## [Set task]
Revise the listing below by replacing "download icon" with "download button" and leaving everything else unchanged. Omit the pictures from your answer.

## [Data records]
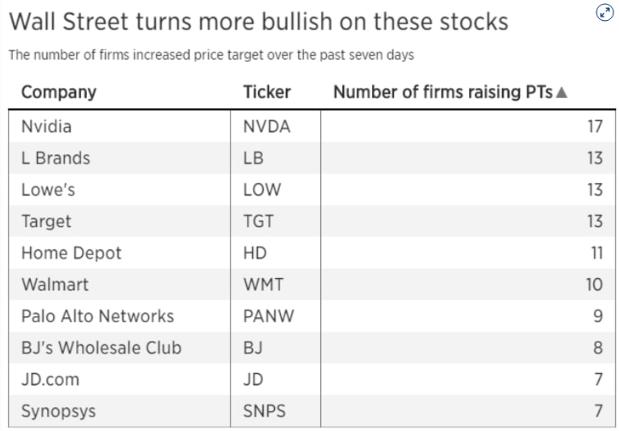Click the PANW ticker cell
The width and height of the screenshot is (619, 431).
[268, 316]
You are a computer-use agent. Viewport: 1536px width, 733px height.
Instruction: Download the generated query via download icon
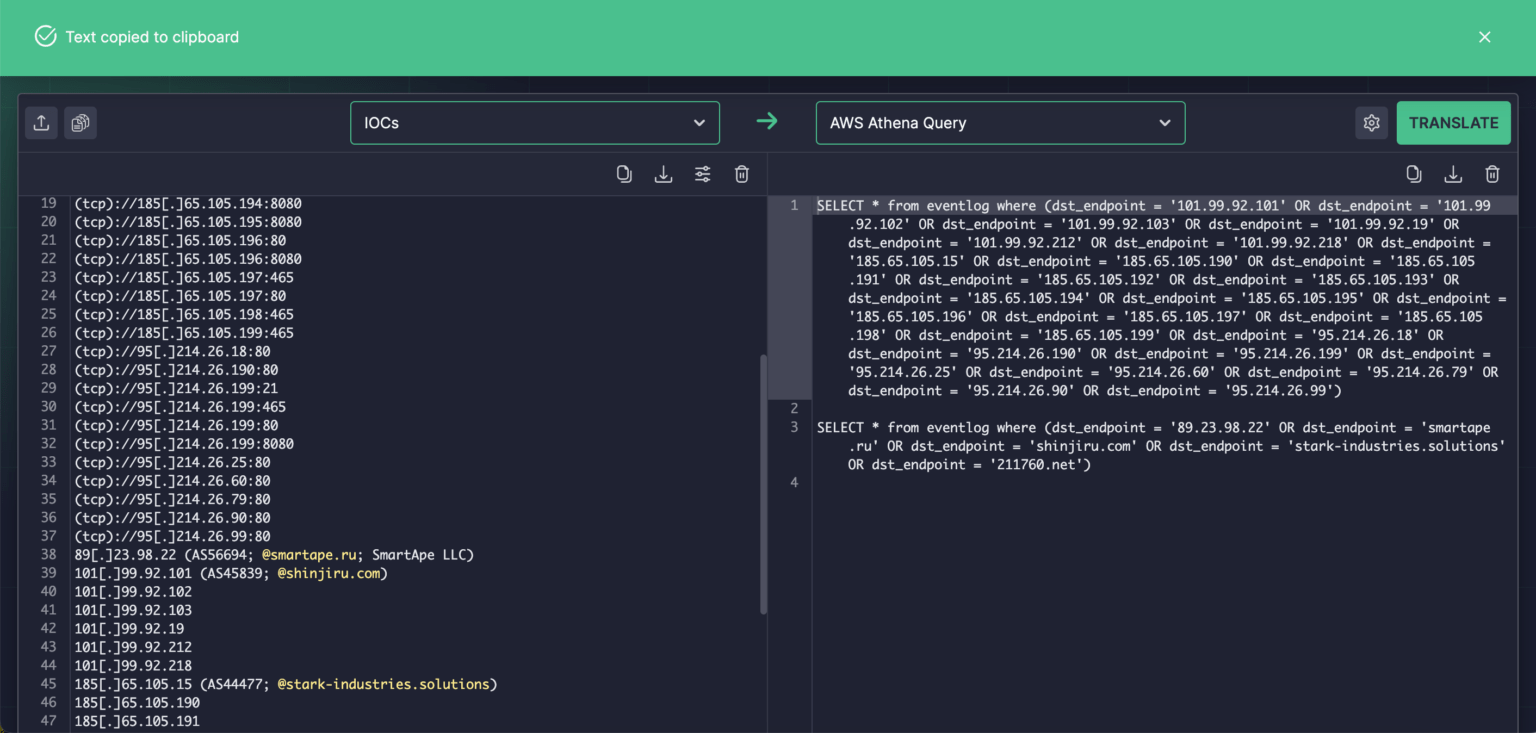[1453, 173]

## [Task result]
Click the PANW ticker cell
The width and height of the screenshot is (619, 431).
[268, 316]
You are a computer-use agent. Viewport: 1536px width, 733px height.
Instruction: Download the generated query via download button
[1453, 173]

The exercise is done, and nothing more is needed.